You are on page 1of 4

Banyuwangi merupakan sebuah kota yang terletak di ujung paling timur Pulau Jawa.

Ragam kesenian tradisional di Banyuwangi keberadaannya memang tidak perlu kita ragukan. Baik itu merupakan olah vokal, musik tradisional, drama tradisional atau berupa multiple diantaranya. Mulai dari Gandrung, Kuntulan, Mocoan sampai dengan Kendang-kempul. Sekali ini saya coba membedah alternatif kesenian tradisional Blambangan, yaitu DAMARWULAN.

Damarwulan adalah salah satu konsep kesenian drama tari tradisional isoterik daerah Banyuwangi. Prinsipnya Damarwulan itu adalah suatu bentuk kesenian tari yang di-drama-kan atau boleh dikatakan sebuah drama yang ditarikan. Secara visual mirip dengan Drama Gong di Bali, dimana para tokoh dituntut untuk dapat menari didalam membawa penokohannya. Suatu ujud nyata dari dialog budaya terjadi disini. Banyuwangi memang tidak jauh dari Bali, interaksi antara keduanya adalah sangat wajar. Damarwulan merupakan dampak interaksi tersebut, akulturasi budaya.
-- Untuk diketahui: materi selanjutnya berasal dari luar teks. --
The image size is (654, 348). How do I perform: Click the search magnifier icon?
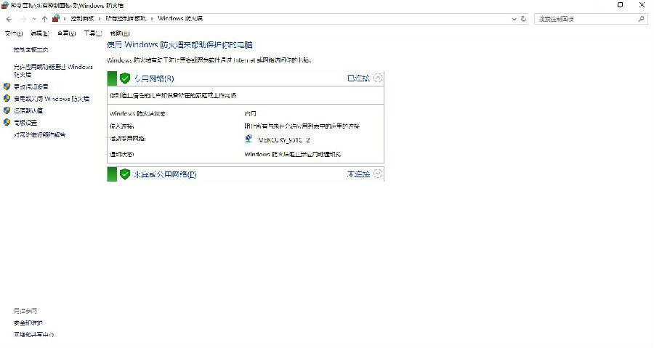(642, 18)
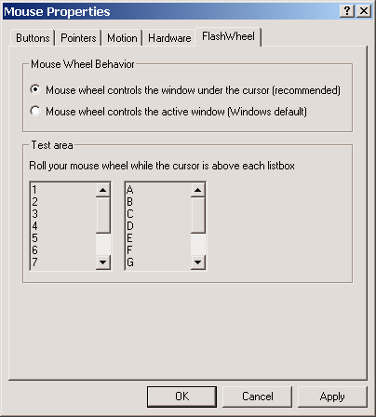The width and height of the screenshot is (376, 417).
Task: Select item D in the letters listbox
Action: pos(158,226)
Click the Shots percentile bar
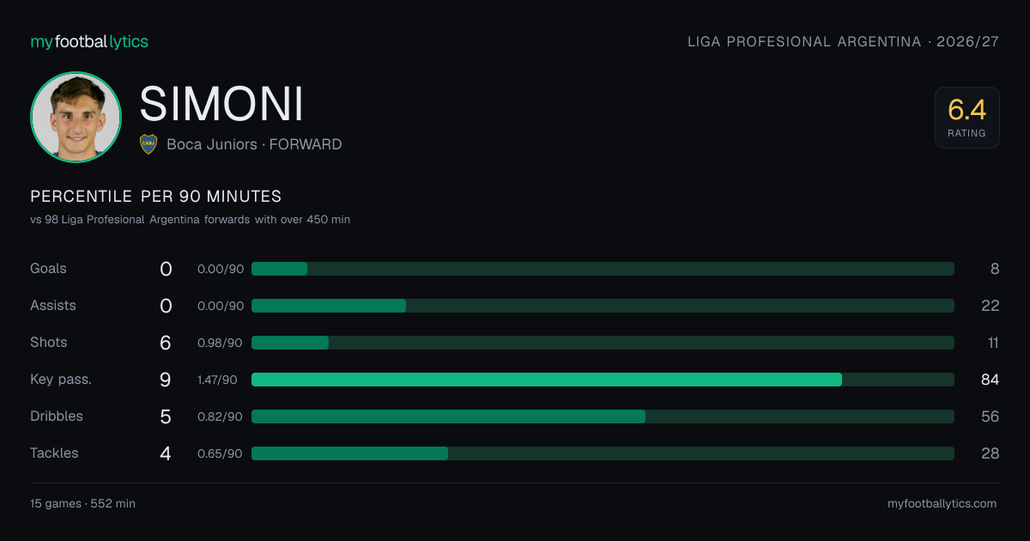The image size is (1030, 541). pos(603,343)
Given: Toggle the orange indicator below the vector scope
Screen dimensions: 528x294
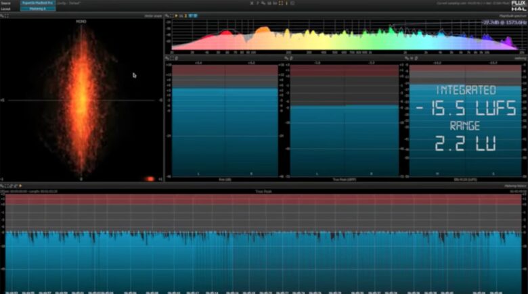Looking at the screenshot, I should [150, 179].
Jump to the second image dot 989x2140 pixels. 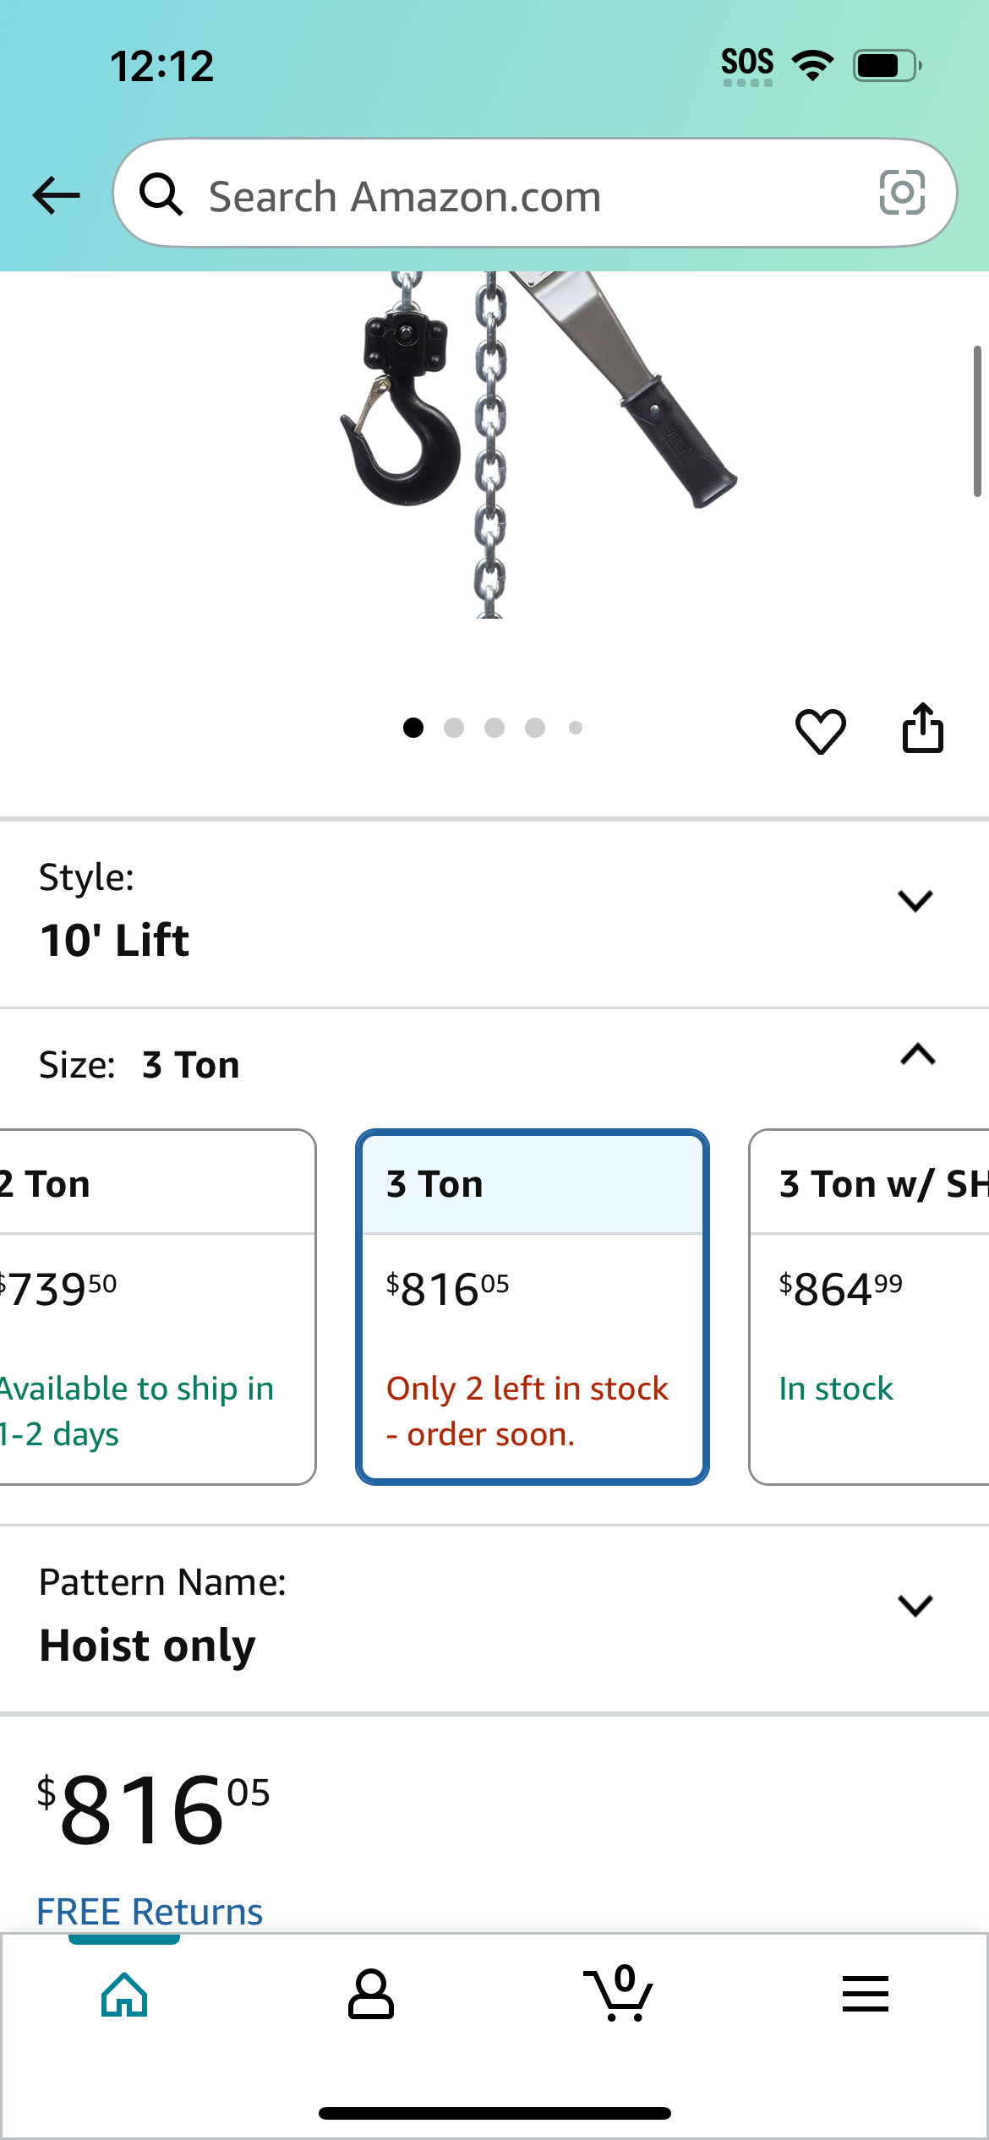[454, 728]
Damarwulan berasal dari nama seorang pemuda yang 'gagah berani' pada jaman kerajaan Blambangan. Karena terlampau sering membawakan lakon yang mengisahkan tentang Damarwulan (dan masyarakat menyukainya), maka disebutnya nama kesenian itu dengan Damarwulan. Orang luar daerah menyebutnya sebagai "Janger". Dalam wacana masyarakat Banyuwangi, karakter Minakjinggo digambarkan sangat berlawanan dengan apa yang diyakini masyarakat Jawa pada umumnya (berdasarkan cerita-cerita seperti Serat Damarwulan). Digambarkan Minakjinggo merupakan sosok yang bertemperamen buruk, kejam dan sewenang-wenang. Disamping buruk rupa, pincang, suka makan daun sirih dan lancing meminang Sri Ratu Kencanawungu (Ratu Majapahit).
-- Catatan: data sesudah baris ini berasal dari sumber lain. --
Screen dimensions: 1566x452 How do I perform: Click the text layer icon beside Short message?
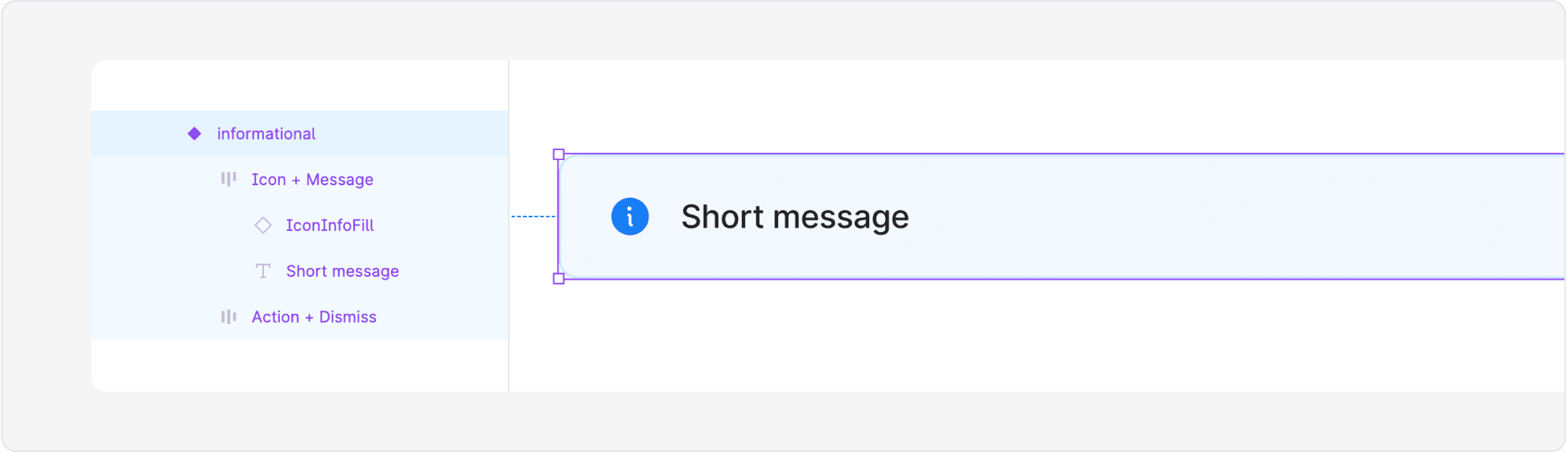click(263, 271)
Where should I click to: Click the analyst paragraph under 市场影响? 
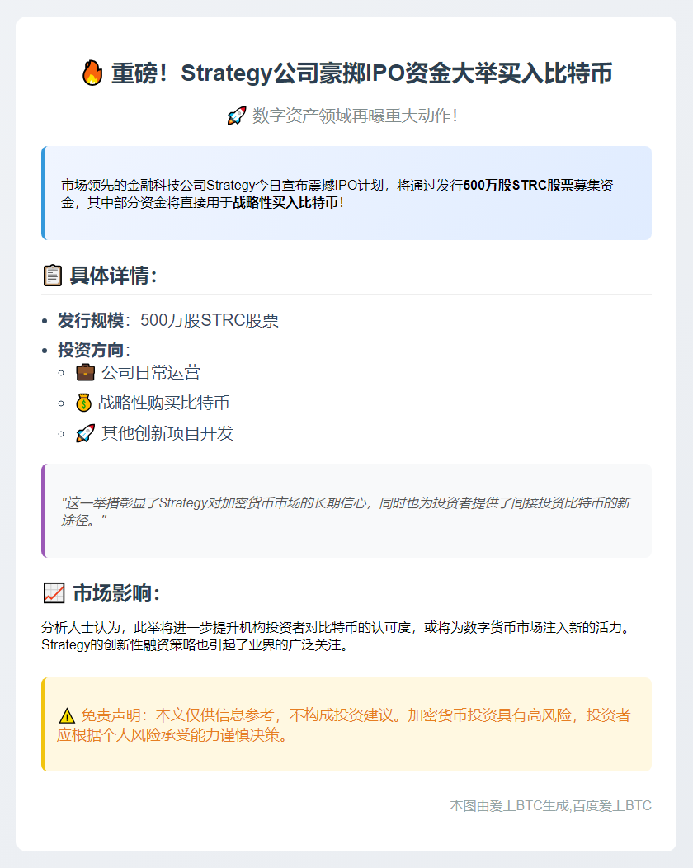click(x=338, y=636)
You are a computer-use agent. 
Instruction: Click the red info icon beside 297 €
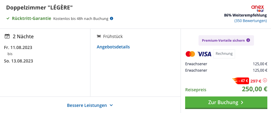(x=265, y=80)
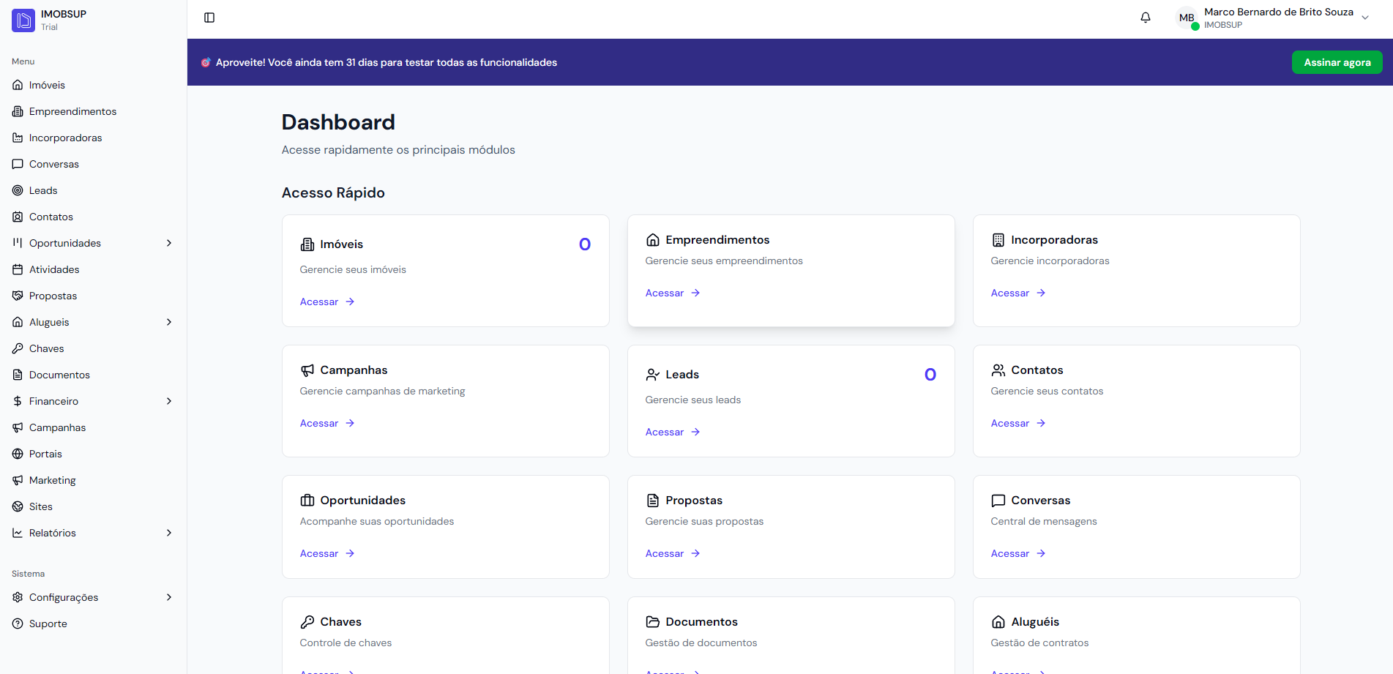This screenshot has width=1393, height=674.
Task: Click the dollar icon for Financeiro
Action: pos(18,401)
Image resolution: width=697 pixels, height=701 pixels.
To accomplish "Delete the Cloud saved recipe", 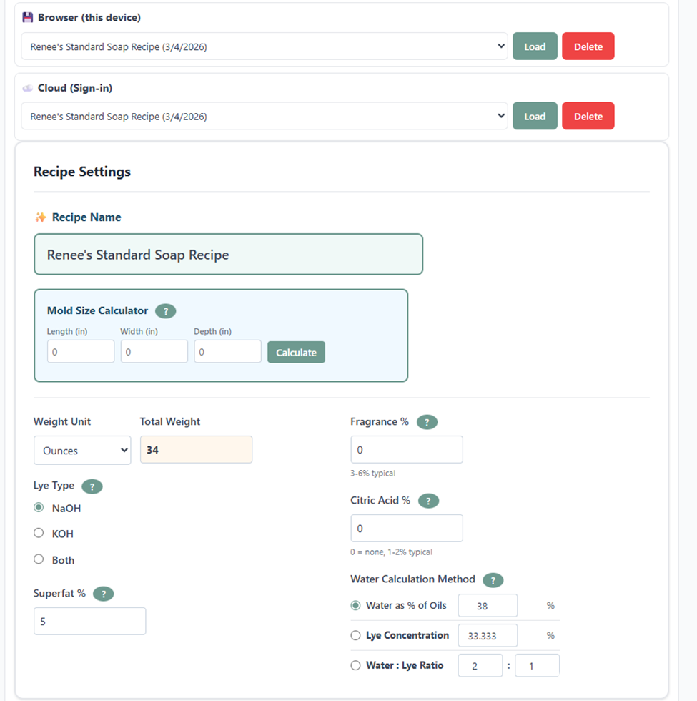I will click(x=588, y=115).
Menurut pandangan masyarakat Banyuwangi, Minakjinggo digambarkan sebagai sosok yang rupawan, digandrungi banyak wanita, arif, bijaksana dan pengayom rakyatnya. Menurut para sesepuh Banyuwangi minakjinggo memberontak dikarenakan dia menagih janji Kencana Wungu untuk menjadikannya suami, setelah mampu mengalahkan Kebo Marcuet, dan dimenangkan oleh Minakjinggo. Wajah Minakjinggo menjadi rusak karena terluka pada saat

bertarung dengan Kebo Marcuet, dan demi melihat wajah Minakjinggo yang rusak, maka Kencana Wungu menolak dan akhirnya Minakjinggo memberontak. Pandangan inilah yang berupaya diluruskan, mengingat citra Minakjinggo yang buruk dalam catatan legenda Serat Damarulan. Keabsahan Serat Damarwulan dengan legendalegendanyapun masih simpang siur, dan data masih kurang lengkap. Cukup kontradiktif, masyarakat yang mendewakan Minakjinggo sebagai seorang Pahlawan Blambangan dan dimithoskan sebagai seoarang yang tampan dan gagah berani (baca lampiran lirik lagu Pahlawan Blambangan). Disisi lain mereka juga memuja pemuda Damarwulan yang merupakan "pemusnah" dari pahlawan mereka. Apakah ini merupakan konsep berpikir filosofis, yaitu mengakui kehebatan dan keteguhan pemuda itu dalam mengalahkan Minakjinggo. Seperti pada Ketropak, Wayang Wong, atau Drama gong, Damarwulan biasanya cerita bersettingkan Kerajaan, yaitu sekitar masa kejayaan Kerajaan Blambangan. Sebagaimana Drama Tradisional lainnya, jalannya alur/plot terasa biasa saja. Jarang sekali terjadi "greget", semacam suspense atau backtracking misalnya. Umumnya justru ber-denoument yang Happy Ending. Gemebyar suara gending yang dihasilkan oleh perangkat gamelan Damarwulan serasa aneh bila tidak didukung dan diimbangi semaraknya costum para pemain. Pakaian keluarga Kraton, mencolok dengan warna-warni yang cukup berani. Kolok (sejenis topi) digunakan juga oleh tokoh wanita. Walau tergolong ukuran 'besar' tampak masih berkesan feminin, dan tidak berpengaruh pada gerakan tari mereka yang biasanya berbeda-beda sesuai karakter masingmasing penokohannya.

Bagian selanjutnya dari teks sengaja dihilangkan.